Records from a collection
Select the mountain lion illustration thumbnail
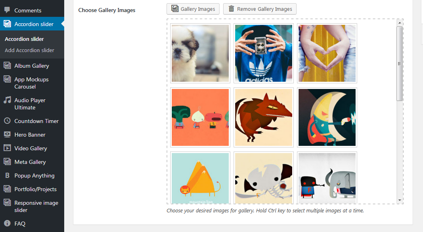 200,178

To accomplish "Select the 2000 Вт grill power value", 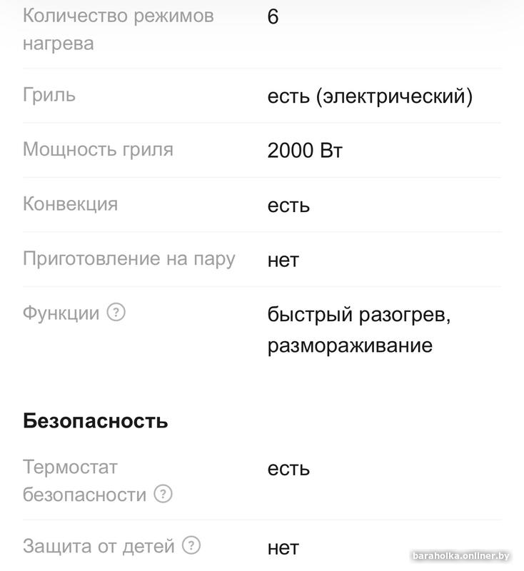I will (x=305, y=151).
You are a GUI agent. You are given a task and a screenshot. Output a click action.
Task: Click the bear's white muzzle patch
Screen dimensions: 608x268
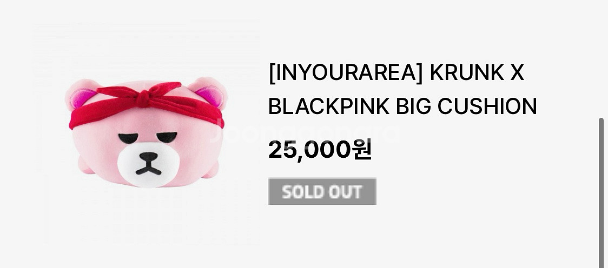click(148, 165)
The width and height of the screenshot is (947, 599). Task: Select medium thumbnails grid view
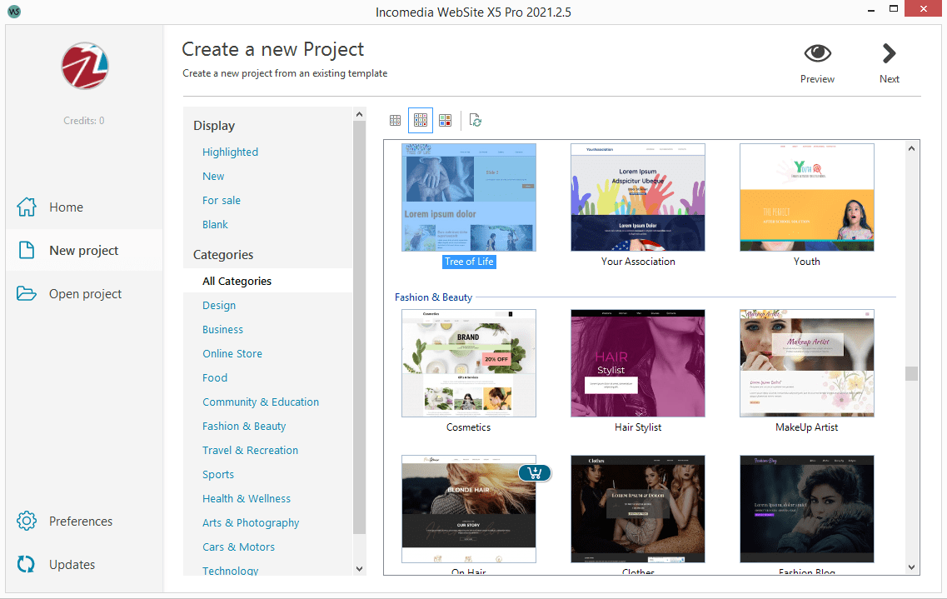click(421, 121)
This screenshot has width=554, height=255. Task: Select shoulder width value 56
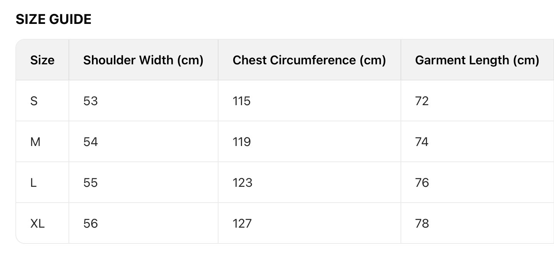[x=90, y=223]
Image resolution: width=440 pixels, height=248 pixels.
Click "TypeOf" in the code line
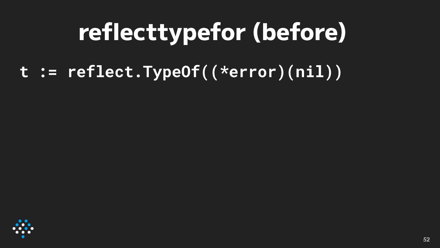tap(171, 72)
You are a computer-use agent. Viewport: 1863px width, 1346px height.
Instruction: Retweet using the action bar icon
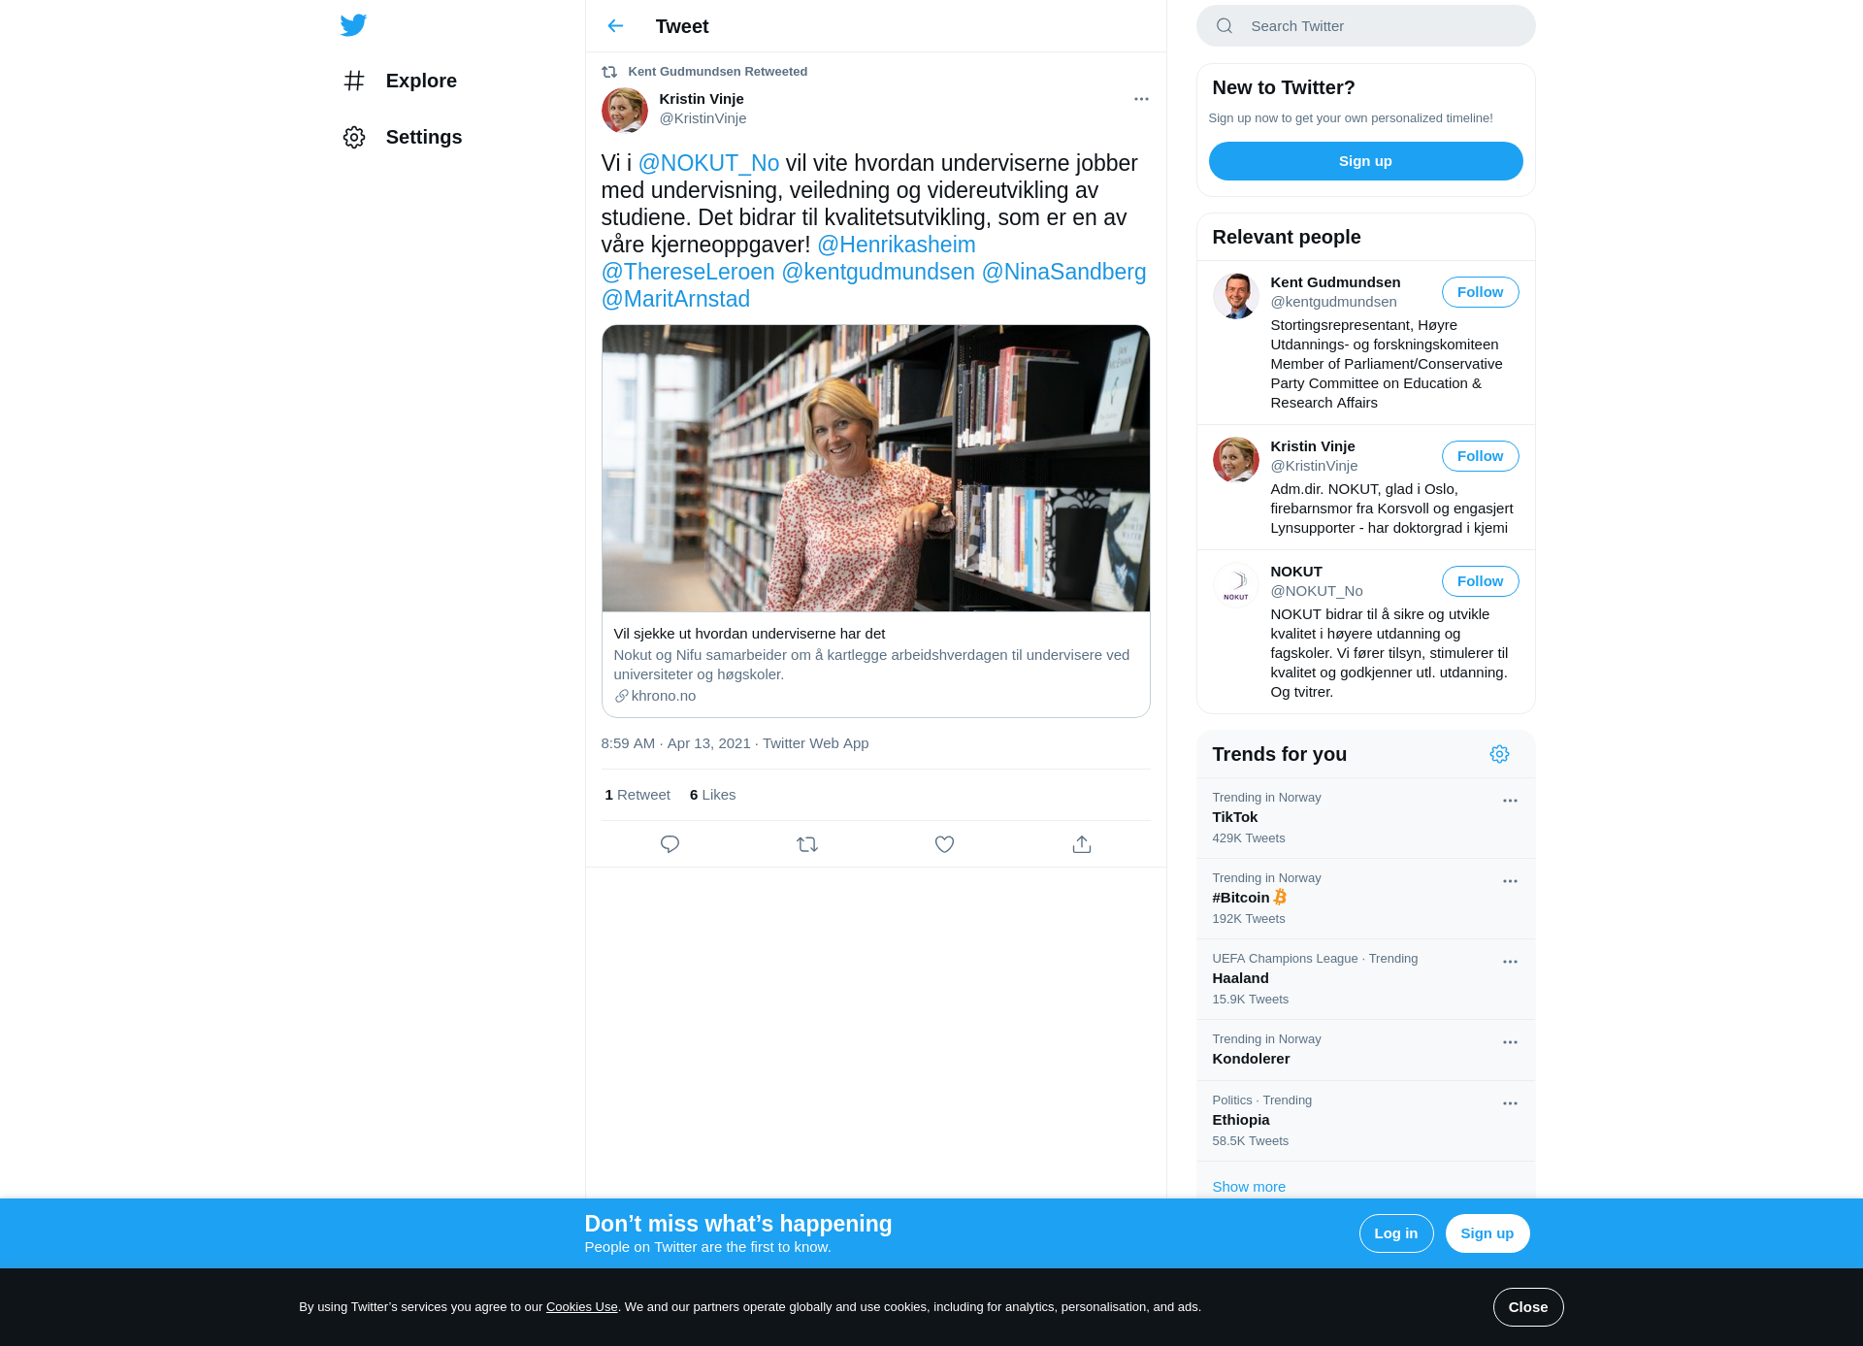pos(807,844)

_TASK TO CARRY OUT:_
Count of lines holding the string "agent": please work it out for the entries above and give the number alone.

_ANSWER BELOW:_
2